2024/3/29 金曜日(18週0日/5ヶ月)
せっかく実家にいるので普通の妊婦健診に行きました。
通っている産婦人科は実家の近くにあり、私たちの今の住まいからは電車で行かないといけないので前の日の夜に予約をねじ込みました。
院長の枠しか空いていないので、別に診察だけなら誰でも良いやと思い、予約を入れたのが間違いでした。
院長が私のカルテを見て何かの検査結果を開いているんです。
しかもそんなに拡大しなくてもいいだろう、というくらい結果の部分を拡大して、2分くらい何も言わずに院長がずっと画面を見ているんです。
私からも画面は見えるので当然見ます。
すると21という数字の下に3って書いてあるんです。
院長が見ているのはFISH法の結果なんだろうということは予測がつきました。
そして院長が診察を始めたのですがテンションが低い、というか口調が暗い。

### 元データ
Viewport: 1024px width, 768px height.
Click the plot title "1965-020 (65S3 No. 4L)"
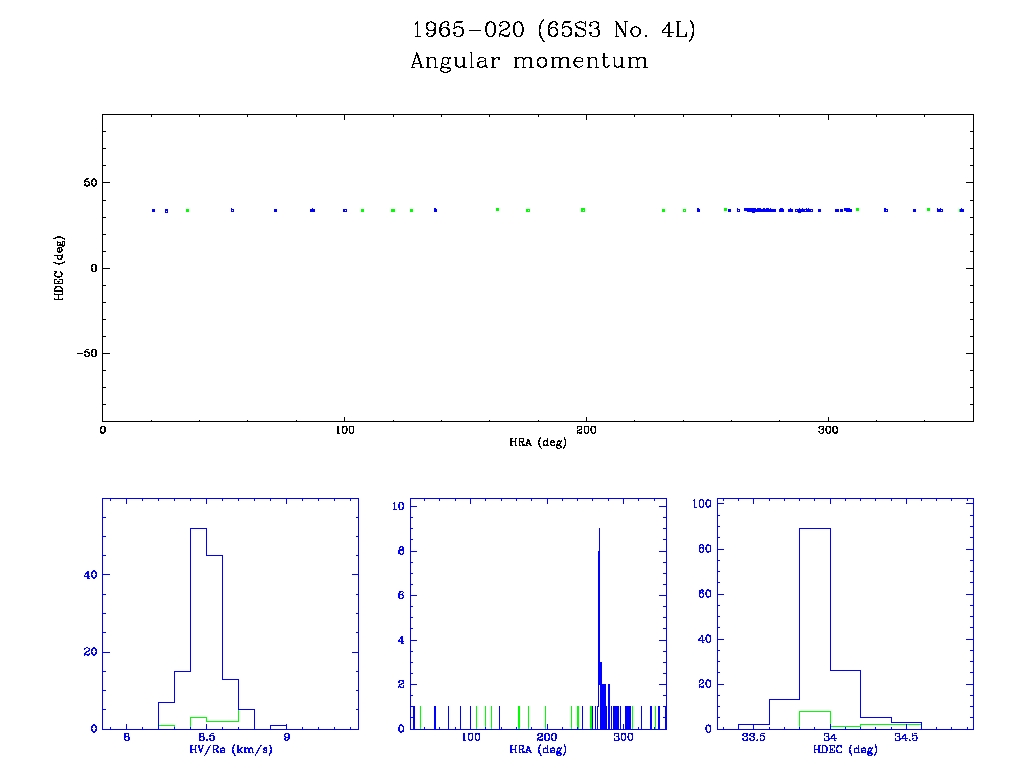(553, 30)
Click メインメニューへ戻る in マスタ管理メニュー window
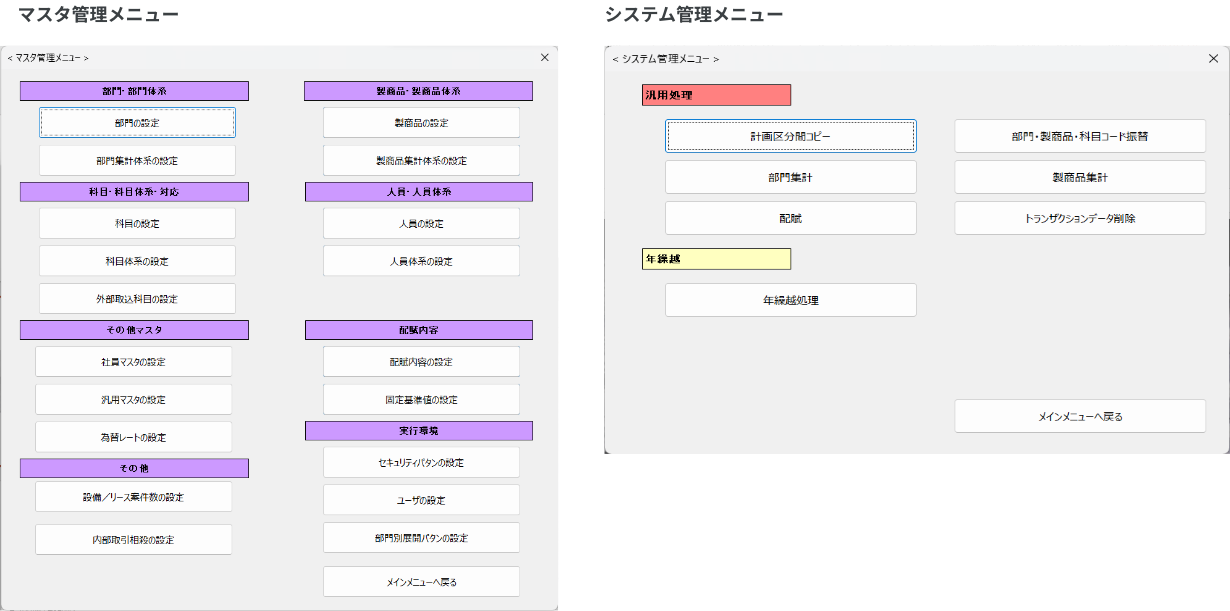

### 作業内容 1
妊婦健診の文章の「2024/3/29 金曜日(18週0日/5ヶ月)」から「院長が私のカルテを見て何かの検査結果を開いているんです。」までを、「院長」を「先生」に置き換えて書き直してください。
### 作業内容 2
妊婦健診の文章を、最後の文のあとから書き進めてください。

### 作業結果 1
2024/3/29 金曜日(18週0日/5ヶ月)
せっかく実家にいるので普通の妊婦健診に行きました。
通っている産婦人科は実家の近くにあり、私たちの今の住まいからは電車で行かないといけないので前の日の夜に予約をねじ込みました。
先生の枠しか空いていないので、別に診察だけなら誰でも良いやと思い、予約を入れたのが間違いでした。
先生が私のカルテを見て何かの検査結果を開いているんです。

### 作業結果 2
確信を得たんです。FISH法の結果は望む結果ではなかったんだな、と。
検査をした医師から電話で結果を伝えるとは言われていましたが結果が出ている以上、電話をかけてくる日にちは今日か明日なんだろうと思いました。
具体的にいつなのかな、と不安を抱えながら「いつ結果の電話が来ますか?」と院長に聞きました。
すると院長は
「答える必要がありますか?何が聞きたいんですか?」と言い放ちました。
結果が出ている日と医師が電話を出かけてくる日には日数差がありますからそのことを説明しました。そもそも結果は出ている(さっき見たし)ので、次に検査説明をする医師が出勤してくるのはいつなのかということを聞きたかったんです。
院長からは
「まだ結果は出ていないですよね?だとしたら何日後に結果が出るかもわからないなら仮定の話じゃないですか。その話をすることに意味があるんですか?」と言われました。
非常に不快でした。
あれだけ患者の目の前で結果を見ていて、結果が出ていないとのたまうなど患者を愚弄しています。
そのため、私は「もういいです」と会話を切ろうとしましたが医師はしきりに「何が聞きたいんですか?これ以上お話しする必要がありますか?」としつこく追ってくるのです。
正直、気持ち悪かった。
私は「もういいです」と繰り返して診察室を出ました。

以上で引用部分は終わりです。